***** Task inputs

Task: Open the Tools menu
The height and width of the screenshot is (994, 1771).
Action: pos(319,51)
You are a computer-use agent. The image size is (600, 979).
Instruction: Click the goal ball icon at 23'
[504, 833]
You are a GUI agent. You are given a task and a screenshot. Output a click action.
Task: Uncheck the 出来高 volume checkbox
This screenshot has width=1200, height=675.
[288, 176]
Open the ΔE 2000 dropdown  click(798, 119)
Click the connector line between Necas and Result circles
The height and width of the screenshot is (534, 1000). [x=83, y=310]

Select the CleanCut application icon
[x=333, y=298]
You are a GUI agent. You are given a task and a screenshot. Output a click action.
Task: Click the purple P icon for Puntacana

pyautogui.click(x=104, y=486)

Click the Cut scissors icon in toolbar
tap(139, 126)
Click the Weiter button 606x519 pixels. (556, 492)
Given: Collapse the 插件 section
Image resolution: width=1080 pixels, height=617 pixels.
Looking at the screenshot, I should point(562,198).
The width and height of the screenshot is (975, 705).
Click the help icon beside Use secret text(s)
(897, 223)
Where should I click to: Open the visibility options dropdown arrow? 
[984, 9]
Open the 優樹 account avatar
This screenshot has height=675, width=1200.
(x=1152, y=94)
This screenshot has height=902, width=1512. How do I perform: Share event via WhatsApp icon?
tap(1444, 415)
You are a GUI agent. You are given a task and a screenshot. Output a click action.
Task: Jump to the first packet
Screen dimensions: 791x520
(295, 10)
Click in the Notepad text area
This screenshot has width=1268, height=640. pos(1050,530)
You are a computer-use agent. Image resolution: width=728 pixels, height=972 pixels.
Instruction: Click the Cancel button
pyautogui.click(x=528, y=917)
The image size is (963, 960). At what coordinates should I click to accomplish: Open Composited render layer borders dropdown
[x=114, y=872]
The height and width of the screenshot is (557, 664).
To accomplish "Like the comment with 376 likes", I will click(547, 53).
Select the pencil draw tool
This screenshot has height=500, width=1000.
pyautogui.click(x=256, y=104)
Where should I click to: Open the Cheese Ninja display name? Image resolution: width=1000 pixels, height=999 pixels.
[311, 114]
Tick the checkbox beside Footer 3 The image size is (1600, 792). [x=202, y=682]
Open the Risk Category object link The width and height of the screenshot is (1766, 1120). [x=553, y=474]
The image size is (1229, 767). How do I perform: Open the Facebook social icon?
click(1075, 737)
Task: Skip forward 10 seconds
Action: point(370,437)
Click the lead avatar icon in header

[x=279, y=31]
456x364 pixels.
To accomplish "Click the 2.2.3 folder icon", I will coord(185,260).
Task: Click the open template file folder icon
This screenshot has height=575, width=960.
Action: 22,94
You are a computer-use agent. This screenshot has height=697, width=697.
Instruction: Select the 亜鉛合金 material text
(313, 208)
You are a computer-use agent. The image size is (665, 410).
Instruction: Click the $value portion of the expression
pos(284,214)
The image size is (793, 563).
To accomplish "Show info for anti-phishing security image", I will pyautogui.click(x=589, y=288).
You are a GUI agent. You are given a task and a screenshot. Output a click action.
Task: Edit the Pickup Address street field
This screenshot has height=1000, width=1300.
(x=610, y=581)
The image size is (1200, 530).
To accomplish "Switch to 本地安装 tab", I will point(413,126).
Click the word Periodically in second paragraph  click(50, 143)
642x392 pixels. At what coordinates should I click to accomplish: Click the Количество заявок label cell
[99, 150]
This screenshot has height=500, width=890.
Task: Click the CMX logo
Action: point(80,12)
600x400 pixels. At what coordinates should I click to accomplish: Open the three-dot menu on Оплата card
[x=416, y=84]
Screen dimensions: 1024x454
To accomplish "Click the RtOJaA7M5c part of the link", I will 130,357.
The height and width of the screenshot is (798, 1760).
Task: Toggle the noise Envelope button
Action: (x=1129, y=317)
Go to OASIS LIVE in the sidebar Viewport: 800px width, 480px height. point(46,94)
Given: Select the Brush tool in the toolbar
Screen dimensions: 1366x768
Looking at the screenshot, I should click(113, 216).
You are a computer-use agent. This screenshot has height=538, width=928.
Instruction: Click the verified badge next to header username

**********

What you should do: Your answer should be the lines from the one containing "You are a computer-use agent. The image size is (665, 410)." through the last line of the records, repeated exactly and with nothing added.

Answer to the exercise:
You are a computer-use agent. The image size is (665, 410).
Instruction: Click the $value portion of the expression
pos(284,214)
The image size is (793, 563).
To accomplish "Show info for anti-phishing security image", I will pyautogui.click(x=589, y=288).
You are a GUI agent. You are given a task and a screenshot. Output a click action.
Task: Edit the Pickup Address street field
This screenshot has height=1000, width=1300.
(x=610, y=581)
The image size is (1200, 530).
To accomplish "Switch to 本地安装 tab", I will point(413,126).
Click the word Periodically in second paragraph  click(50, 143)
642x392 pixels. At what coordinates should I click to accomplish: Click the Количество заявок label cell
[99, 150]
This screenshot has height=500, width=890.
Task: Click the CMX logo
Action: point(80,12)
600x400 pixels. At what coordinates should I click to accomplish: Open the three-dot menu on Оплата card
[x=416, y=84]
Screen dimensions: 1024x454
To accomplish "Click the RtOJaA7M5c part of the link", I will 130,357.
The height and width of the screenshot is (798, 1760).
Task: Toggle the noise Envelope button
Action: (x=1129, y=317)
Go to OASIS LIVE in the sidebar Viewport: 800px width, 480px height. point(46,94)
Given: Select the Brush tool in the toolbar
Screen dimensions: 1366x768
Looking at the screenshot, I should click(113, 216).
You are a computer-use agent. This screenshot has height=538, width=928.
Instruction: Click the verified badge next to header username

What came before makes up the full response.